## SUPPLIED DATA
_ _ _ _

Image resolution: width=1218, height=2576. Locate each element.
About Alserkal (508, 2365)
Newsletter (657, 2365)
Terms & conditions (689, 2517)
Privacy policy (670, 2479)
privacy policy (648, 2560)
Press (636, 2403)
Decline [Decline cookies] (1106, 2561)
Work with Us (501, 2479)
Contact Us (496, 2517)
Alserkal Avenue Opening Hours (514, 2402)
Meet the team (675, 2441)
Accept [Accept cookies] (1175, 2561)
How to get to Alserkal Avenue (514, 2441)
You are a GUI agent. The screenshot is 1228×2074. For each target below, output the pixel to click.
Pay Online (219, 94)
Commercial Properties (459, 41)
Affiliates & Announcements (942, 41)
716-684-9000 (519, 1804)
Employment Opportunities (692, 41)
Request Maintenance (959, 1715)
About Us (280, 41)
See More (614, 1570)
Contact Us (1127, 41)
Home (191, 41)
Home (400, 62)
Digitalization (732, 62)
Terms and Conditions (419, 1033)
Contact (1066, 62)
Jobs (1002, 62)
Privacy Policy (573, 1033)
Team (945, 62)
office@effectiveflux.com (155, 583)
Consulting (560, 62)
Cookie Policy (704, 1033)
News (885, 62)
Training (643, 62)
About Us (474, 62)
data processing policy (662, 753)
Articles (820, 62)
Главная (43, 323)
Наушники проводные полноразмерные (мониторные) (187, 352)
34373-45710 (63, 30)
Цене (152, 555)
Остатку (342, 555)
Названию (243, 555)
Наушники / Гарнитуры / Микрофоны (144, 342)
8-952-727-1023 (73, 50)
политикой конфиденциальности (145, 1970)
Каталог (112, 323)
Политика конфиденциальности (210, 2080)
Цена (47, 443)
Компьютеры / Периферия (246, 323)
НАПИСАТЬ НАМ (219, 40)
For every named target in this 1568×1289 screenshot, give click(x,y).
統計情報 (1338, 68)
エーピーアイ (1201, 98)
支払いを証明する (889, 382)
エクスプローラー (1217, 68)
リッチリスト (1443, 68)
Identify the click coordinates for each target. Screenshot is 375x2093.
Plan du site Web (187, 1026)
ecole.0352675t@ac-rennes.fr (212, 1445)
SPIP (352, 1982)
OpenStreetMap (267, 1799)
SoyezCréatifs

_ _ _ _

## GOAL OF THE EXERCISE
Copy out every line of the data above exactly, with nothing added or left out.

## OUTPUT FOR THIS EXERCISE
Image resolution: width=1218, height=2576. Locate each element.
About Alserkal (508, 2365)
Newsletter (657, 2365)
Terms & conditions (689, 2517)
Privacy policy (670, 2479)
privacy policy (648, 2560)
Press (636, 2403)
Decline [Decline cookies] (1106, 2561)
Work with Us (501, 2479)
Contact Us (496, 2517)
Alserkal Avenue Opening Hours (514, 2402)
Meet the team (675, 2441)
Accept [Accept cookies] (1175, 2561)
How to get to Alserkal Avenue (514, 2441)
You are a GUI agent. The screenshot is 1228×2074. For each target below, output the pixel to click.
Pay Online (219, 94)
Commercial Properties (459, 41)
Affiliates & Announcements (942, 41)
716-684-9000 (519, 1804)
Employment Opportunities (692, 41)
Request Maintenance (959, 1715)
About Us (280, 41)
See More (614, 1570)
Contact Us (1127, 41)
Home (191, 41)
Home (400, 62)
Digitalization (732, 62)
Terms and Conditions (419, 1033)
Contact (1066, 62)
Jobs (1002, 62)
Privacy Policy (573, 1033)
Team (945, 62)
office@effectiveflux.com (155, 583)
Consulting (560, 62)
Cookie Policy (704, 1033)
News (885, 62)
Training (643, 62)
About Us (474, 62)
data processing policy (662, 753)
Articles (820, 62)
Главная (43, 323)
Наушники проводные полноразмерные (мониторные) (187, 352)
34373-45710 (63, 30)
Цене (152, 555)
Остатку (342, 555)
Названию (243, 555)
Наушники / Гарнитуры / Микрофоны (144, 342)
8-952-727-1023 (73, 50)
политикой конфиденциальности (145, 1970)
Каталог (112, 323)
Политика конфиденциальности (210, 2080)
Цена (47, 443)
Компьютеры / Периферия (246, 323)
НАПИСАТЬ НАМ (219, 40)
For every named target in this 1568×1289 screenshot, give click(x,y).
統計情報 (1338, 68)
エーピーアイ (1201, 98)
支払いを証明する (889, 382)
エクスプローラー (1217, 68)
リッチリスト (1443, 68)
Identify the click coordinates for each target. Screenshot is 375x2093.
Plan du site Web (187, 1026)
ecole.0352675t@ac-rennes.fr (212, 1445)
SPIP (352, 1982)
OpenStreetMap (267, 1799)
SoyezCréatifs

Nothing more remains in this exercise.